Personal information
- Born: July 21, 1991 (age 35) Waianae, Hawaii, U.S.
- Listed height: 6 ft 2 in (1.88 m)
- Listed weight: 303 lb (137 kg)

Career information
- High school: Waianae
- College: Oregon
- NFL draft: 2014: undrafted

Career history
- Philadelphia Eagles (2014–2015)*;
- * Offseason or practice squad member only
- Stats at Pro Football Reference

= Wade Keliikipi =

American football player (born 1991)

Wade Kaulana Domonic Keliikipi (kay-lee-ee-KEE-pee; born July 21, 1991) is an American former professional football nose tackle. He was an undrafted free agent by the Philadelphia Eagles in 2014. He played college football at Oregon.

==College career==
Keliikipi studied general social science at the University of Oregon. He twice received honorable mentions for the All-Pac-12 team. He was a part of three winning bowls with Oregon: 2012 Rose Bowl over Wisconsin, 2013 Fiesta Bowl over 2012 Kansas State, and 2013 Alamo Bowl over Texas.

==Professional career==
On May 10, 2014, Keliikipi was signed by the Philadelphia Eagles as an undrafted free agent.
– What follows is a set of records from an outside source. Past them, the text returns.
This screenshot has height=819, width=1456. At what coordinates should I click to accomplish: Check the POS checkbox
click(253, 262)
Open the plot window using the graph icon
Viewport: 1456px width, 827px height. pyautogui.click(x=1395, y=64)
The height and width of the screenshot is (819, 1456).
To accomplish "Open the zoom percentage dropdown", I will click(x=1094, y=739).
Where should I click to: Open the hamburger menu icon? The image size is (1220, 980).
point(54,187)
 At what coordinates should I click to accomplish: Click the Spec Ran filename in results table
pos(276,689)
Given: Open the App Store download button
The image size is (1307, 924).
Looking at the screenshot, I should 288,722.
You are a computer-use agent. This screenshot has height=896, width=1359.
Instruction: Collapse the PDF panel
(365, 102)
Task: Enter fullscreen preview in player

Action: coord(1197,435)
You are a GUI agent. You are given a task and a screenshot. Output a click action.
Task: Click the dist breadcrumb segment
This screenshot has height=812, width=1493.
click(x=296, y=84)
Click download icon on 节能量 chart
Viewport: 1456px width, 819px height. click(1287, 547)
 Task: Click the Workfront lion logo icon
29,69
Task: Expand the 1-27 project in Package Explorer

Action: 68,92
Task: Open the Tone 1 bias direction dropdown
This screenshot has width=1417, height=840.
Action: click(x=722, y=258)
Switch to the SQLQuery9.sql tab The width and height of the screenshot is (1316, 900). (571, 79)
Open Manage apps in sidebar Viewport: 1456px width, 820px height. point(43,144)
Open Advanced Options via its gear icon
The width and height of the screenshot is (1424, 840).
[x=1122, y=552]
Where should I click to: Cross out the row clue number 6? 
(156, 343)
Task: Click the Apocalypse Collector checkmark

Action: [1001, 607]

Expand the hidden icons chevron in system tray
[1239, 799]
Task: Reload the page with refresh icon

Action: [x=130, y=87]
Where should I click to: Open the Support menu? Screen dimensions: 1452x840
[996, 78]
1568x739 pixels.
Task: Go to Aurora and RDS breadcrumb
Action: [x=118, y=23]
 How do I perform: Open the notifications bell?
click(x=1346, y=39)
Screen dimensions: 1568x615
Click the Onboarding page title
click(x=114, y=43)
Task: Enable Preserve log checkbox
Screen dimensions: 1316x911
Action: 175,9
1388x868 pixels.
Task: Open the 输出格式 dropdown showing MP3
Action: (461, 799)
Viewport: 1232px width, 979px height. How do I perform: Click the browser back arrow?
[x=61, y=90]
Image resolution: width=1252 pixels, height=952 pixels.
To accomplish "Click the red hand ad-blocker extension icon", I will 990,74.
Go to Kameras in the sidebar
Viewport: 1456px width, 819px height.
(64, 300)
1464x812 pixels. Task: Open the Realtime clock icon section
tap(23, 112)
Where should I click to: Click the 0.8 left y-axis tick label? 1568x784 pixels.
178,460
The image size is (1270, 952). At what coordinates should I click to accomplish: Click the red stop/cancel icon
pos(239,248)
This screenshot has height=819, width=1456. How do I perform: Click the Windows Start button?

On August 30, 2014, Keliikipi was waived by the Eagles. On August 31, 2014, he was signed to the practice squad. On December 30, 2014, he was signed a future contract. On August 24, 2015, Keliikipi was waived by the Eagles. On August 25, 2015, he was placed on injured reserve list. On November 16, 2015, Keliikipi was waived from injured reserve list.

==Personal life==
Keliikipi grew up in the town of Waianae, Hawaii, and played football at Waianae High School. He is the son of West and Gloria Keliikipi. His two brothers, West III and Winston, played football at the University of Hawaii. He is married to Brendorcha Keliikipi.